* Assigned task:
In the entries below, find the line with "The image size is (910, 471)." and the line with "Click Build a Database button". Return those two lines and all lines between them, exactly.

* Records to process:

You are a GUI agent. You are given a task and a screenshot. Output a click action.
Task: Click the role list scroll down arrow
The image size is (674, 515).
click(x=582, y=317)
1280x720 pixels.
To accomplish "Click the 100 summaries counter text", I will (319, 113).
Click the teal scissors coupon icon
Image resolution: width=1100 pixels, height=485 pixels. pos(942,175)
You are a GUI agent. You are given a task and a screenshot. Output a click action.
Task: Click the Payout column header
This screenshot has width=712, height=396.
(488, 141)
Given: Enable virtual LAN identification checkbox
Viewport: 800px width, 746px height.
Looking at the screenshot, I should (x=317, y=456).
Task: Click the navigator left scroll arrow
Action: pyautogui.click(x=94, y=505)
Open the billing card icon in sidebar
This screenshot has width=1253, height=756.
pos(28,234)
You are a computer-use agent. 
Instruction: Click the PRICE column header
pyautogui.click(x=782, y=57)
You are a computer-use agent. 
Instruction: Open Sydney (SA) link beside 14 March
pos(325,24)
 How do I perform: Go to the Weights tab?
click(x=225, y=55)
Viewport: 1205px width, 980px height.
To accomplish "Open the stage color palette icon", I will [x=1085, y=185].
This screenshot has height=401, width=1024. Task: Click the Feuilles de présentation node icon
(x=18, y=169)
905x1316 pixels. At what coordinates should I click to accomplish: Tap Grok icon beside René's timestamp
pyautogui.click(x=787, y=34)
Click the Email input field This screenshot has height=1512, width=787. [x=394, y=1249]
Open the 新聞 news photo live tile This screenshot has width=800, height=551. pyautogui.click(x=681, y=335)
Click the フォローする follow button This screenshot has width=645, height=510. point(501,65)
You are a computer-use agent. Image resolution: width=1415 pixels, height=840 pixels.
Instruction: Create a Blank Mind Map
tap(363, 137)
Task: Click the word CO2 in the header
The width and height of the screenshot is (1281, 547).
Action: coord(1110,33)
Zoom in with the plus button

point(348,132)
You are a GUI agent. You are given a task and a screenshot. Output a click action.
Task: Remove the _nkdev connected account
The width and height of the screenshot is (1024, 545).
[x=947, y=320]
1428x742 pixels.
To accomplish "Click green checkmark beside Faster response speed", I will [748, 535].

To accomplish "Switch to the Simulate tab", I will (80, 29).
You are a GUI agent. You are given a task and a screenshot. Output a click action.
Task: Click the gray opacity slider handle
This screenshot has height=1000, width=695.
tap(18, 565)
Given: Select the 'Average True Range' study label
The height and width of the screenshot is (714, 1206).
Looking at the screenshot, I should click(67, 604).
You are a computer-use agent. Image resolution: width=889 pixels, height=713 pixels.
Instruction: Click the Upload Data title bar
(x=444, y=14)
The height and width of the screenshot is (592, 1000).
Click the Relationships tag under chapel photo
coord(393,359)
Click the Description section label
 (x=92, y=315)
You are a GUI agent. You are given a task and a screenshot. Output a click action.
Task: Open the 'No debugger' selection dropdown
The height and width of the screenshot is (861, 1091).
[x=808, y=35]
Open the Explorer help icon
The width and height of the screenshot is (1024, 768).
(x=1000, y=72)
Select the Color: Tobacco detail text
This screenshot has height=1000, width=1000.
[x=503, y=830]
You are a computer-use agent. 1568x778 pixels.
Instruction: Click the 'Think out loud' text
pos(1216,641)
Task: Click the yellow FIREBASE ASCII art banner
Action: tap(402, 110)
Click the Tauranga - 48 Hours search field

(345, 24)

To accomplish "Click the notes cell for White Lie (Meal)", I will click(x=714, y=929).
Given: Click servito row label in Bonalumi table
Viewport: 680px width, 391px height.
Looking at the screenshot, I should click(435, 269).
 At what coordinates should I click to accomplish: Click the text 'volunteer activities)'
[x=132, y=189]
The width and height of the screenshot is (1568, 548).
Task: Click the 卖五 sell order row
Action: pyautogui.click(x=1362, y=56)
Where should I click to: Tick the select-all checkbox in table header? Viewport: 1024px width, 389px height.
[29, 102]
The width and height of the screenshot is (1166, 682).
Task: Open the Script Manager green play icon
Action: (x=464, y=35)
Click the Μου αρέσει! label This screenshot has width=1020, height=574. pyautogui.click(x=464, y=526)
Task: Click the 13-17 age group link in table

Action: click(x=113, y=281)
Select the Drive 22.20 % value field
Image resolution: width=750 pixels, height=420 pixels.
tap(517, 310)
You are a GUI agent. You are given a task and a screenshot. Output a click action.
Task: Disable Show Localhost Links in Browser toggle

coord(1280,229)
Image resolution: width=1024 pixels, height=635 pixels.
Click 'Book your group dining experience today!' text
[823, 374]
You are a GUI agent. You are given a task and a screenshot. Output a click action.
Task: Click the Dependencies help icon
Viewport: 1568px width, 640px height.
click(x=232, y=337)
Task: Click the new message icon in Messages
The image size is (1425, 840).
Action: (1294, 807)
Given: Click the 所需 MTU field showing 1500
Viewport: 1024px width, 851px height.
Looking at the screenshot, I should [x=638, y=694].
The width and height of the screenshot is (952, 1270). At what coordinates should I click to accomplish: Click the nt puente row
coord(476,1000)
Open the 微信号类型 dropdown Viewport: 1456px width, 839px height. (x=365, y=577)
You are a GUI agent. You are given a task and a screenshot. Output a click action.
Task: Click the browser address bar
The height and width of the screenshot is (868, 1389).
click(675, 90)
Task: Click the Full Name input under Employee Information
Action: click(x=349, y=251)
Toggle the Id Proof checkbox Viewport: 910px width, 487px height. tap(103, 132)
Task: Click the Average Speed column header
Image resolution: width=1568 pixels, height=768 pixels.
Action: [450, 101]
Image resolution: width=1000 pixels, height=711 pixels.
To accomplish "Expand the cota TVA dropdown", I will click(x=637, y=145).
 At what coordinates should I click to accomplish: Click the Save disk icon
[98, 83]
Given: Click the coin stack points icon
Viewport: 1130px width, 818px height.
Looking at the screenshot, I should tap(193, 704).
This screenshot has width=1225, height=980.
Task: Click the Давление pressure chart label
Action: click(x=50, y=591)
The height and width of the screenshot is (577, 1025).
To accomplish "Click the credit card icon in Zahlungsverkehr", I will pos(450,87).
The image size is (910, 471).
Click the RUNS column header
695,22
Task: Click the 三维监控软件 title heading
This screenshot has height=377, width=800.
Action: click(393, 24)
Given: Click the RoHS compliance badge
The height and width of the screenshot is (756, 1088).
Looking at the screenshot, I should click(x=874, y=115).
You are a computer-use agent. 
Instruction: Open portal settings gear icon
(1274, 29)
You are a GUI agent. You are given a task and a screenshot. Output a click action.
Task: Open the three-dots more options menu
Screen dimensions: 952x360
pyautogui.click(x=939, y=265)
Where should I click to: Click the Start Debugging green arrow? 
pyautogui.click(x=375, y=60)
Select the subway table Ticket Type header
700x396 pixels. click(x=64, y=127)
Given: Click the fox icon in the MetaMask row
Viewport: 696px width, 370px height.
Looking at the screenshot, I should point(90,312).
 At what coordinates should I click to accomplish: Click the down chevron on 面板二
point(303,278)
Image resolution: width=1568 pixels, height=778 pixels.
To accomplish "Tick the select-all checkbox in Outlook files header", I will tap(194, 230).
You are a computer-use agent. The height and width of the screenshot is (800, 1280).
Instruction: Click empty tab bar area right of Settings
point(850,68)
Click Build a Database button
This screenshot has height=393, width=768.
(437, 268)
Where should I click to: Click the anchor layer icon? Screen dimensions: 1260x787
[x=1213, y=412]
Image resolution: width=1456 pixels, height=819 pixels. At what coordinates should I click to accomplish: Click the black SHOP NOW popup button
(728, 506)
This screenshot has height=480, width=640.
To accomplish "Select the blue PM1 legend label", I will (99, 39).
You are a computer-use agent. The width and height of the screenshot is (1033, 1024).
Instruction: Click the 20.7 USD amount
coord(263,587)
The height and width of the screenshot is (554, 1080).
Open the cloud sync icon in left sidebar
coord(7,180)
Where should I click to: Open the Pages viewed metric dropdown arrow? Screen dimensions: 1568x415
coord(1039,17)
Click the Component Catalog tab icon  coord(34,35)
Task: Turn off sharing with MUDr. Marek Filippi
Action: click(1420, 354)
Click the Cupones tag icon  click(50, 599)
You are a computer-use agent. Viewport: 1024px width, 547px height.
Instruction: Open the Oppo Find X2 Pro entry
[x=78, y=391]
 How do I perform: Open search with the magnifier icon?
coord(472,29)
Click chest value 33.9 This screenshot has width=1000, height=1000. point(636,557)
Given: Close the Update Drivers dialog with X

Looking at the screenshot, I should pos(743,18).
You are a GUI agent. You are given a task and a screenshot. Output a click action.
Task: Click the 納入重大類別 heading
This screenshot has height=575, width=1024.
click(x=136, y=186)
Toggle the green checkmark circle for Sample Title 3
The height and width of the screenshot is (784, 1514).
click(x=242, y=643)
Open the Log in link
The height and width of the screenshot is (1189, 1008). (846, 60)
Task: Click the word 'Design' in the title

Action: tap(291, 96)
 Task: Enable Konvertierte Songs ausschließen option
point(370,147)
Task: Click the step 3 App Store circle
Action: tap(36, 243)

* Written response:
The image size is (910, 471).
Click the RUNS column header
695,22
Task: Click the 三维监控软件 title heading
This screenshot has height=377, width=800.
Action: click(393, 24)
Given: Click the RoHS compliance badge
The height and width of the screenshot is (756, 1088).
Looking at the screenshot, I should click(x=874, y=115).
You are a computer-use agent. 
Instruction: Open portal settings gear icon
(1274, 29)
You are a GUI agent. You are given a task and a screenshot. Output a click action.
Task: Open the three-dots more options menu
Screen dimensions: 952x360
pyautogui.click(x=939, y=265)
Where should I click to: Click the Start Debugging green arrow? 
pyautogui.click(x=375, y=60)
Select the subway table Ticket Type header
700x396 pixels. click(x=64, y=127)
Given: Click the fox icon in the MetaMask row
Viewport: 696px width, 370px height.
Looking at the screenshot, I should point(90,312).
 At what coordinates should I click to accomplish: Click the down chevron on 面板二
point(303,278)
Image resolution: width=1568 pixels, height=778 pixels.
To accomplish "Tick the select-all checkbox in Outlook files header", I will tap(194, 230).
You are a computer-use agent. The height and width of the screenshot is (800, 1280).
Instruction: Click empty tab bar area right of Settings
point(850,68)
Click Build a Database button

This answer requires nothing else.